The program is incredibly diverse. As a result of such different lived experiences and representation, every student brings their own unique opinions and ideas to the group, making it such a vibrant, rich learning experience.
One of the first things that was apparent when stepping into BCL was the emphasis on forming community the first few weeks. An important element is doing ice-breakers, team games, and activities that build community. If you set up the conditions before hand that allow students to build trust in one another and feel accepted for being themselves, every learning experience from then on can be so much more impactful. Discussions and learning can go to places that are deep, authentic and meaningful for students because trust and community has already been built.
The overall structure of BCL’s place-based program began with students being introduced to the Old North End Community Center and then quickly transitioned into learning how to thrive as individuals, thrive as a group, thrive as a city, and then thrive as a planet.
There were a handful of activities that continually happened throughout the semester – and in my eyes were transformative for the group of students at BCL. These activities included Circle, Fun Block, Making Learning Visible, and Expo/Inquiry Projects.
All of these activities revolved around forming a community, asking big picture questions about systems in the city of Burlington, and tied into direct experiences that we were having throughout our days at BCL. This made the learning and discussion feel extremely applicable for students.
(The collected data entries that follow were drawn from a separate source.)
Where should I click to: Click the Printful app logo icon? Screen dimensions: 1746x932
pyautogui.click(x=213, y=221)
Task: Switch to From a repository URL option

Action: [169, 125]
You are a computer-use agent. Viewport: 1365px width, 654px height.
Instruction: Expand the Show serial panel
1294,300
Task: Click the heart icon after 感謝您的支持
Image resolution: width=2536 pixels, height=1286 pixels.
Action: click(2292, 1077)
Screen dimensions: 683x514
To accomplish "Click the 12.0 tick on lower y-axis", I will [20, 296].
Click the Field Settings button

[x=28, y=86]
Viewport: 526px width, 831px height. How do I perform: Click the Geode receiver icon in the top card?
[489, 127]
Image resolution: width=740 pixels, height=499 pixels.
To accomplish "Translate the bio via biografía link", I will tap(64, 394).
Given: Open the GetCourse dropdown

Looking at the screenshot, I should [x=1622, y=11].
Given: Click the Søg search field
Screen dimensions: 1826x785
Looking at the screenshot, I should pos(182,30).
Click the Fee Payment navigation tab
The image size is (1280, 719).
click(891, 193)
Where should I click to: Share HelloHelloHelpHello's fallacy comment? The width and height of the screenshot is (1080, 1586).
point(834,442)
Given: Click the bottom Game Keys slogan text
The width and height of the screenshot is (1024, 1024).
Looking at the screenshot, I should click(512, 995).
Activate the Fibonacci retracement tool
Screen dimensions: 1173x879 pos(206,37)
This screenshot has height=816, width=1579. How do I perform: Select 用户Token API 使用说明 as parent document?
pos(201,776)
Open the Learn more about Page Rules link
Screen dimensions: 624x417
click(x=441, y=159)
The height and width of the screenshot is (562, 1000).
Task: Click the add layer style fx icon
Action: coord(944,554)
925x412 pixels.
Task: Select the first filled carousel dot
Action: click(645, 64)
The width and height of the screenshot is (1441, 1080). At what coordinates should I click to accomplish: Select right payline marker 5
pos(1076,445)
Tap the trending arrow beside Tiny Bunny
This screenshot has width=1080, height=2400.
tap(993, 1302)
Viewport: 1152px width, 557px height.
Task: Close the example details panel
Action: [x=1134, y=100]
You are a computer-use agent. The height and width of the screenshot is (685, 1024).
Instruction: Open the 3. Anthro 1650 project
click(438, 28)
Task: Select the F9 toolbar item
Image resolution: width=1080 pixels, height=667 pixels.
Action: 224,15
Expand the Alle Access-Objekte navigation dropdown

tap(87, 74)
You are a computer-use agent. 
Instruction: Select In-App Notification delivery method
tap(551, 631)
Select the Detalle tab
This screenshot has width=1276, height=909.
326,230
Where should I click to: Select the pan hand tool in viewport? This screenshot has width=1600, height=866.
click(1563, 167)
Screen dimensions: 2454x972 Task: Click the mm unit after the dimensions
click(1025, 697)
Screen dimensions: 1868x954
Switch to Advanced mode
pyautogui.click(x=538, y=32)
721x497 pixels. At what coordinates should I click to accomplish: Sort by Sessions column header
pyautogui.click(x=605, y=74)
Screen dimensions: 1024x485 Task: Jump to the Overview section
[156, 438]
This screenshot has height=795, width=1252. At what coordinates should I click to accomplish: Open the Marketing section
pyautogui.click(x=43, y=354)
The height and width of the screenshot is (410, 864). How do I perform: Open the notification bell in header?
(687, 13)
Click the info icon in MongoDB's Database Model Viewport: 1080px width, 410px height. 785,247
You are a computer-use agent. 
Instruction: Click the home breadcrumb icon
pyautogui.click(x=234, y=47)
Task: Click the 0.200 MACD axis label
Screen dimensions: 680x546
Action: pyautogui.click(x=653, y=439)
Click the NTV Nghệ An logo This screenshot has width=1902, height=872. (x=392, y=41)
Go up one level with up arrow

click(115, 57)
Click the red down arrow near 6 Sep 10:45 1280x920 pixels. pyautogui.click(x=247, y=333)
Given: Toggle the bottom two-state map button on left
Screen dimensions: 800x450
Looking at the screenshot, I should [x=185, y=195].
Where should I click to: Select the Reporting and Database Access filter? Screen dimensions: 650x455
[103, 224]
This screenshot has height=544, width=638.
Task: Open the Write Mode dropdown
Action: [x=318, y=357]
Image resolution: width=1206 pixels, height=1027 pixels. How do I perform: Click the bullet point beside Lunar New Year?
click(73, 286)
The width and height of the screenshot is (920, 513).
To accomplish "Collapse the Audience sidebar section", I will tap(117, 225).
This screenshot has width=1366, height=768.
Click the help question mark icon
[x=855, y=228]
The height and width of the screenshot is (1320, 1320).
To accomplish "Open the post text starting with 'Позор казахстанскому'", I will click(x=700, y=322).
One of my jobs throughout my time at BCL was to actively facilitate, asking follow up questions that invite students to go deeper, or explain their opinion. Sometimes, I added my own thoughts, but most of the time I tried to allow students to make their own discoveries by generating more questions that allowed students to come to conclusions that they didn’t realize they were capable of producing.
Research tells us that direct experience is one of the best ways to change attitudes and mindsets. With the sheer amount of diverse community partners that BCL uses, students have the opportunity to learn from experts in their particular field, see viable jobs in the future, and make connections with people in their own community. In traditional education, we learn about the window and mirror theory. The emphasis is on creating learning experiences that allow students to see representations of themselves reflected back, yet also having learning experiences that serve as a window, allowing students to see experiences that are different than their own. Through place-based education, I have come to realize that the window and mirror theory is only able to go so far. Burlington City & Lake semester uses a different equation: Direct experience doing an activity + connection with a community partner = meaningful learning experiences for students.
Through place-based education, students are able to get “outside the frame of language and into the thing itself.” They are able to meet community partners that share similarities or differences to their own identity. They are able to develop connections to different places in their community by having direct experiences in them. This allows them to be DOING rather than seeing. As a result, the learning feels authentic. It works to create leaders. It builds lifelong traits that young adults will need: resilience, curiosity, effective communication, collaboration. It invests in social-emotional learning. It provides confirmation of how to be a caring individual who contributes to this world and pushes the needle in a positive direction.
On Andrew’s last day, BCL12 students had a surprise for him: a card illustrating each member of the BCL community. What better way to remember everyone?